Article →
-------------------------

7. Visualize a SPHEREx Spectral Image MEF using the Firefly Python Client.#
We will use the open-source astronomy data visualization software Firefly visualize SPHEREx data. Firefly has a Python client and it understands the alternative WCS coordinates of SPHEREx, allowing users to see how the wavelength and bandwidth vary with spectral image pixels.
Open a Firefly viewer in a separate browser tab and initialize it.
fc = FireflyClient.make_client(url="https://irsa.ipac.caltech.edu/irsaviewer")
fc.reinit_viewer()
{'success': True}
Visualize a spectral image MEF by sending its URL to the viewer.
fc.show_fits(url=spectral_image_url,
plot_id="spectral_image",
Title="Spectral Image"
)
{'success': True}
Try use the interactive tools in the viewer to explore the data.
8. Explore the first extension: IMAGE#
The first extension of the MEF is the the calibrated surface brightness flux density in units of MJy/sr, stored as a 2040 x 2040 image. No zodiacal light subtraction is applied.
The SPHEREx focal plane is split with a dichroic to three short-wavelength and three long-wavelength detector arrays. Two focal plane assemblies (FPAs) simultaneously image the sky through a dichroic beam splitter. Each FPA contains three 2K x 2K detector arrays placed behind a set of linear variable filters (LVFs), providing narrow-band response with a band center that varies along one axis of the array. SPHEREx obtains spectra through multiple exposures, placing a given source at multiple positions in the field of view, where it is measured at multiple wavelengths by repointing the spacecraft.
Band 1: λ= 0.75 - 1.09 µm; R=39
Band 2: λ= 1.10 - 1.62 µm; R=41
Band 3: λ= 1.63 - 2.41 µm; R=41
Band 4: λ= 2.42 - 3.82 µm; R=35
Band 5: λ= 3.83 - 4.41 µm; R=112
Band 6: λ= 4.42 - 5.00 µm; R=128
Examine the header of the first extension, printing out select keywords.
spectral_image_header = hdulist[1].header
keywords_to_print = ['EXTNAME', 'NAXIS1', 'NAXIS2', 'BUNIT', 'DETECTOR', 'OBSID', 'DATE', 'PSF_FWHM']
for keyword in keywords_to_print:
value = spectral_image_header.get(keyword, 'Keyword not found')
print(f"{keyword}: {value}")
EXTNAME: IMAGE
NAXIS1: 2040
NAXIS2: 2040
BUNIT: MJy / sr
DETECTOR: 2
OBSID: 2025W19_1B_0166_3
DATE: 2025-06-11T21:23:48.435
PSF_FWHM: 4.8428833067869315
We can see that this image was taken with Detector 2, so we can expect the wavelength to vary from 1.10 - 1.62 µm. Try examining the Firefly visualization to confirm this.

-------------------------

Given problem A →
Reproduce the part of the SPHEREx tutorial starting with "Band 1: λ= 0.75" and going on through "spectral_image_header.get(keyword, 'Keyword not found')".
Given problem B →
Answer these questions from the SPHEREx tutorial:
(i) In what units is the calibrated surface brightness flux density of the first extension given?
(ii) How many detector arrays does each focal plane assembly contain?
(iii) What R value is listed for Band 5?
Given problem C →
Summarize the SPHEREx tutorial in two sentences.
Use only the SPHEREx tutorial for your answers.

Source data →
-------------------------

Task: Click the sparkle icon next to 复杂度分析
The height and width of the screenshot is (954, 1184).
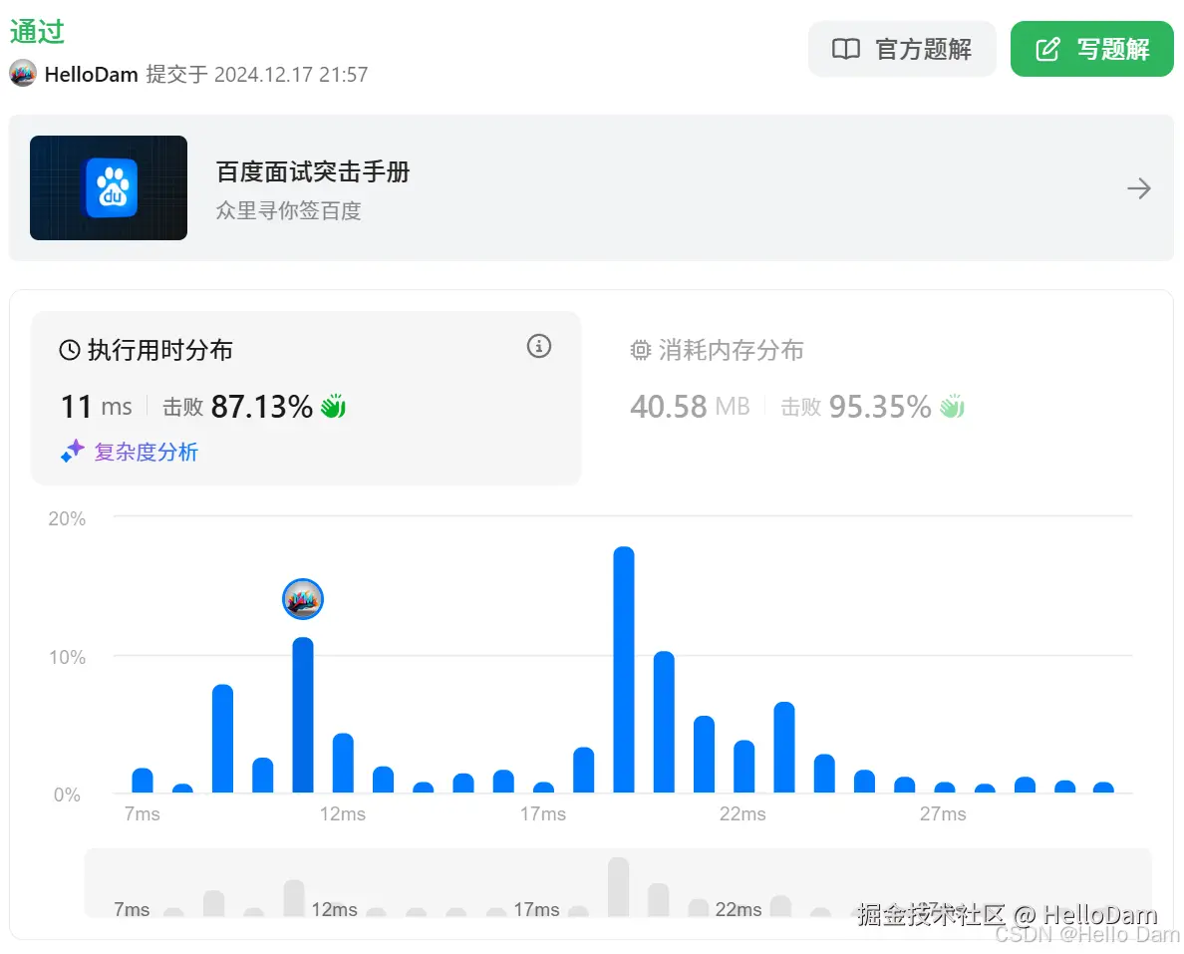Action: (x=73, y=451)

-------------------------

Full answer A →
Band 1: λ= 0.75 - 1.09 µm; R=39
Band 2: λ= 1.10 - 1.62 µm; R=41
Band 3: λ= 1.63 - 2.41 µm; R=41
Band 4: λ= 2.42 - 3.82 µm; R=35
Band 5: λ= 3.83 - 4.41 µm; R=112
Band 6: λ= 4.42 - 5.00 µm; R=128
Examine the header of the first extension, printing out select keywords.
spectral_image_header = hdulist[1].header
keywords_to_print = ['EXTNAME', 'NAXIS1', 'NAXIS2', 'BUNIT', 'DETECTOR', 'OBSID', 'DATE', 'PSF_FWHM']
for keyword in keywords_to_print:
value = spectral_image_header.get(keyword, 'Keyword not found')

Full answer B →
(i) MJy/sr
(ii) Three 2K x 2K detector arrays
(iii) 112

Full answer C →
The SPHEREx tutorial uses the Firefly Python client, which understands the alternative WCS coordinates of SPHEREx, to open a viewer and display a spectral image MEF from its URL. It describes the first extension as a 2040 x 2040 calibrated surface brightness image in MJy/sr with no zodiacal light subtraction, and its header shows the image was taken with Detector 2, so the wavelength should range from 1.10 to 1.62 µm.